F
Luis Seabra

Rivages
août 2014
112 p.  15 €
ebook avec DRM 10,99 €
 
 
 
 Les internautes l'ont lu
coup de coeur

Au bout de l’enfermement…

Notre mémoire collective et notre histoire sont pleines de ces dérives totalitaires et policières dont Orwell et quelques autres ont dressés des portraits des plus inquiétants et qui apparaissent parfois bien en deçà de la réalité. Avec ce premier roman, Luis Seabra, nous emmène dans ce monde et des récits d’une inquiétante étrangeté, dans un univers que l’on ne peut s’empêcher de qualifier de « kafkaïen », avec peut-être encore plus de « réalisme irréel ».
Les phrases finales du livre livrent sans doute une clé pour appréhender ce récit démultiplié et et scindé en trois. Trois fois trois même : trois voix et trois moments d’une même chronique, celle d’une ambition, d’une ascension et d’une chute programmée, sinon annoncée.
« Le livre en question ne figurait dans aucun catalogue. Il était posé sur un vieux pupitre, dans une pièce rouge à laquelle on n’accédait que dans son sommeil, au terme de plusieurs cauchemars. »
Nous sommes au cœur d’une prison et d’un dispositif pénitentiaire qui masque son nom, et de son organisation administrative et politique. La prison est ici un outil puissant au service d’un pouvoir particulièrement « tordu », qui a dépassé le stade de la répression, ou même celui de la gestion des « lieux de privation de liberté », pour la PNRP, la « politique nationale de regroupement préventif ». Entre police courante et services secrets très politiques, très liés au pouvoir (style KGB, Stasi, ou leurs équivalents « libéraux »), les techniques les plus sophistiquées de soumission à l’autorité et de ré-éducation semblent bien opaques, mais terriblement efficaces.
Trois voix s’élèvent de ce lieu où tout, absolument tout ce que vous pourrez dire ou faire, voire penser, pourra être retenu contre vous.

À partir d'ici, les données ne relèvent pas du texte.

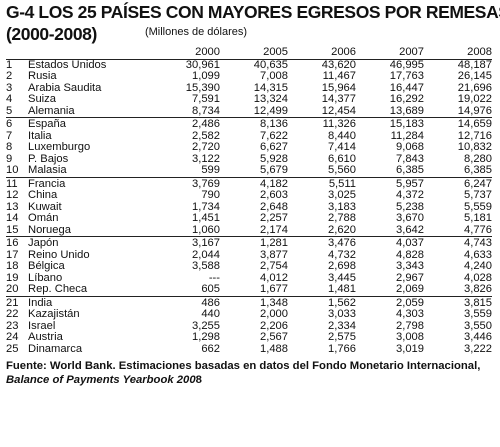 The width and height of the screenshot is (500, 447). Describe the element at coordinates (410, 266) in the screenshot. I see `value-cell: 3,343` at that location.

Linz, un avocat gênant qui ne sait plus de quoi on l’accuse mais qui finit par se vivre comme destiné à l’enfermement carcéral. Boehm, directeur modèle d’une prison qui ne l’est pas moins et qui va devoir aller jusqu’au sacrifice de lui-même pour accomplir sa mission. F, prisonnier qui est sans doute plus qu’un simple prisonnier. On ne sait qui ou quoi tient les fils de toutes ces marionnettes… s’il existe quelqu’un ou quelque-chose qui serait au cœur du dispositif. Le monde de cette prison et de cette administration qui semblent sorties d’un cauchemar froid, méthodique et incompréhensible, existent-ils seulement pour de vrai? Pour de bon? N’existent-ils pas trop?
F peut être lu dans la fascination d’une angoissante vision, du passé, du présent et de l’avenir, ou comme une allégorie de nos peurs de l’autre et de la soumission. De notre rapport incrédule, inhumain, trop inhumain, au réel.

Une réussite que l’on peut savourer sans chercher de références mais dans laquelle on peut aussi retrouver les ombres de Kafka, de Maurice Blanchot, de George Orwell ou des travaux de Michel Foucault sur la prison.